A few helpful JAMF extension attributes for Computers
As I continue to build out my JAMF Github Repo it was no surprise that JAMF Extensions are one of the key and fundamental elements and features that gives JAMF that edge as an MDM. Scoping is a key part of what makes an MDM so powerful and the ability to group, report and then scope to specific custom values is what sets it apart.
In that vein, I have put together some of my computer JAMF extensions that I use and thought others would find helpful.
Computer Uptime in Hours
One of the things I love the most about JAMF is its community. That said, this script came to us courtesy of Jason Bush in this accepted solution on JAMF Nation. The script when used as an extension attriute allows you to target computers via their uptime in hours.
Display Name: Computer Uptime in Hours
Enabled (script input type only): Select the checkbox.

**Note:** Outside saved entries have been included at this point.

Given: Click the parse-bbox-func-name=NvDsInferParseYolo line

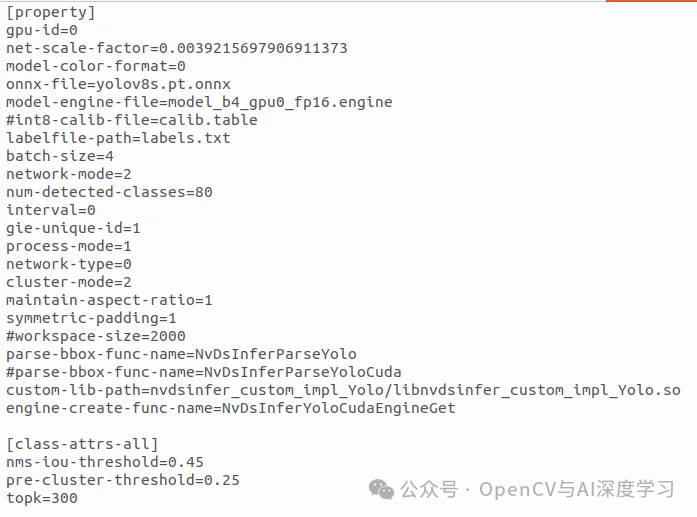Looking at the screenshot, I should click(181, 354).
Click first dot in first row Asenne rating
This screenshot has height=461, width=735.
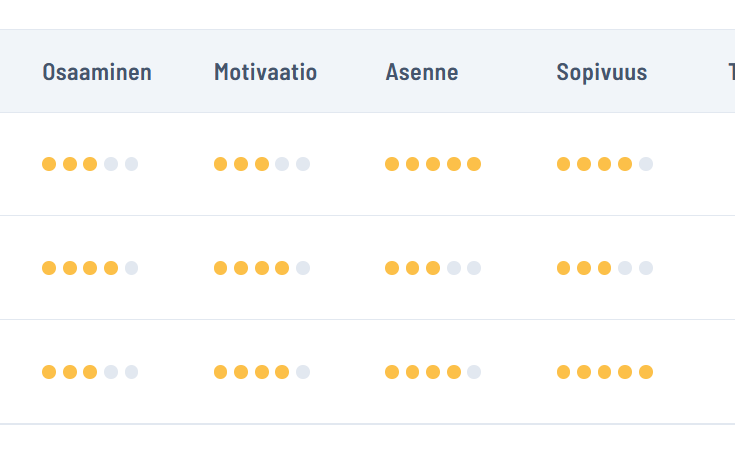coord(392,164)
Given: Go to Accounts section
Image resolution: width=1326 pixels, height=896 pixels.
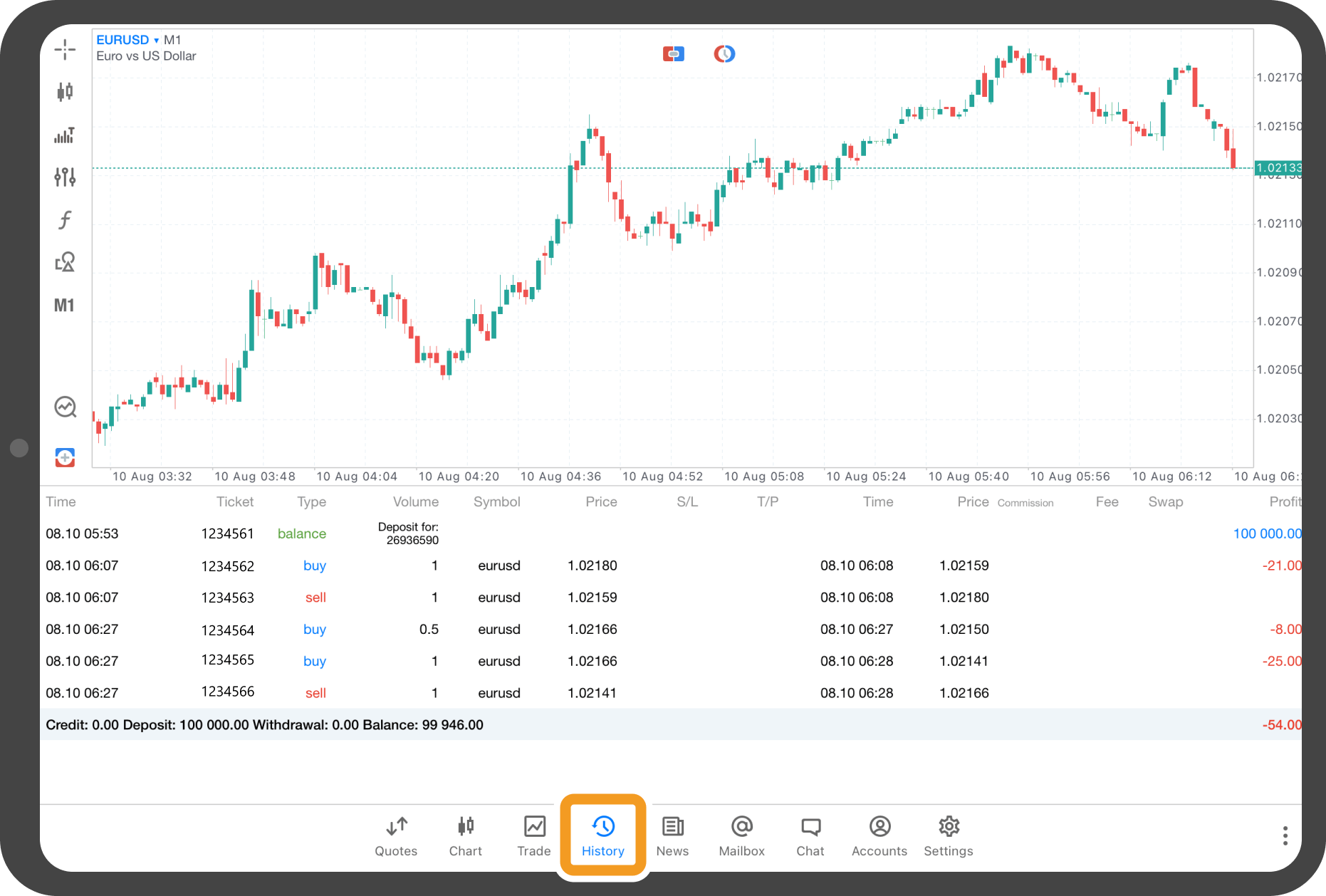Looking at the screenshot, I should (879, 836).
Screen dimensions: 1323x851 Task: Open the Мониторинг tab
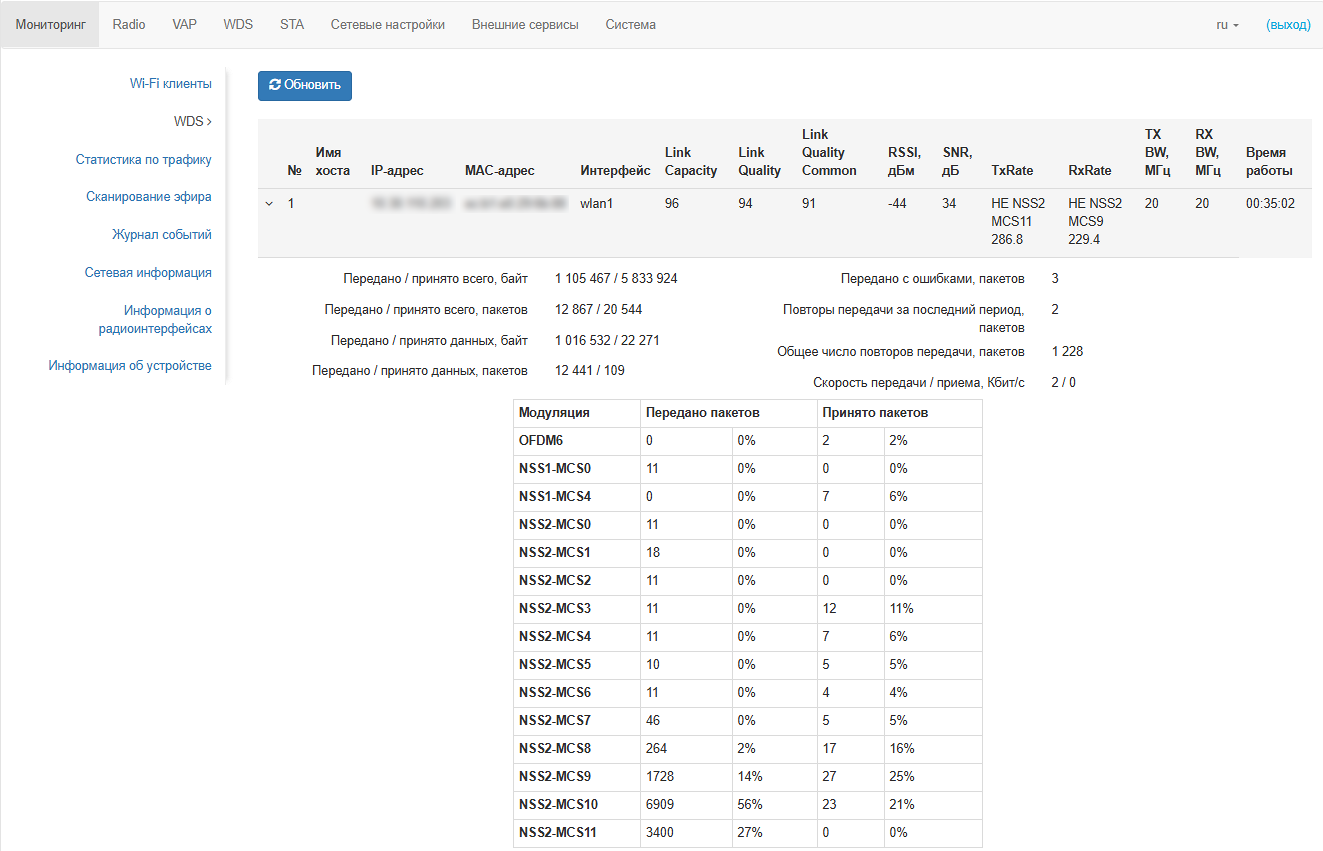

Description: This attribute displays the current uptime in hours.
Data Type: String
Inventory Display: Extension Attributes
Input Type: Script
Code (be sure to preserve line breaks as shown below): Shell Default Theme
#!/bin/sh
DAYS="days,"
HRS=" hrs"
DAYScheck=$(uptime | awk {'print $4'})
if [ $DAYScheck = "$DAYS" ]; then
result=$(uptime | awk {'print $3.$4.$5'} | sed 's/,/ /g' | sed 's/d/ d/g')
echo "<result>$result$HRS</result>"
else
result=$(uptime | awk {'print $3'} | sed 's/,//g')
echo "<result>$result$HRS</result>"
fi
exitSecure Tokens
I often need to know and see a full list of all users on and endpoint and which ones are secure token holders and not. bp88 SecureToken Script has come in handy for me in my ecosystem and I highly recommend implementing this as an extension attribute.
Display Name: Secure Tokens
Enabled (script input type only): Select the checkbox.
Description: This attribute displays the secure tokens on the workstation.
Data Type: String
Inventory Display: Extension Attributes
Input Type: Script
Code (be sure to preserve line breaks as shown below): Shell Default Theme
#!/bin/zsh
# Extension attribute to report all user accounts who have a secure token
# If a user is found to have a secure token, the results will be displayed as:
# Admins: user1, user2 (or "None" if none found)
# Non-Admins: user1, user2 (or "None" if none found)
#
# If no user is found to have a secure token, the result will be:
# "No Secure Token Users"
# If an unsupported file system is found, the result will be:
# Unsupported File System: (File System Type)
# Variable to determine File System Personality
fsType="$(/usr/sbin/diskutil info / | /usr/bin/awk 'sub(/File System Personality: /,""){print $0}')"
if [[ "$fsType" != *APFS* ]]; then
echo "<result>Unsupported File System: $fsType</result>"
exit 0
fi
secureTokenAdmins=()
secureTokenUsers=()
# Loop through UUIDs of secure token holders
for uuid in ${$(/usr/sbin/diskutil apfs listUsers / | /usr/bin/awk '/\+\-\-/ {print $2}')}; do
username="$(/usr/bin/dscl . -search /Users GeneratedUID ${uuid} | /usr/bin/awk 'NR==1{print $1}')"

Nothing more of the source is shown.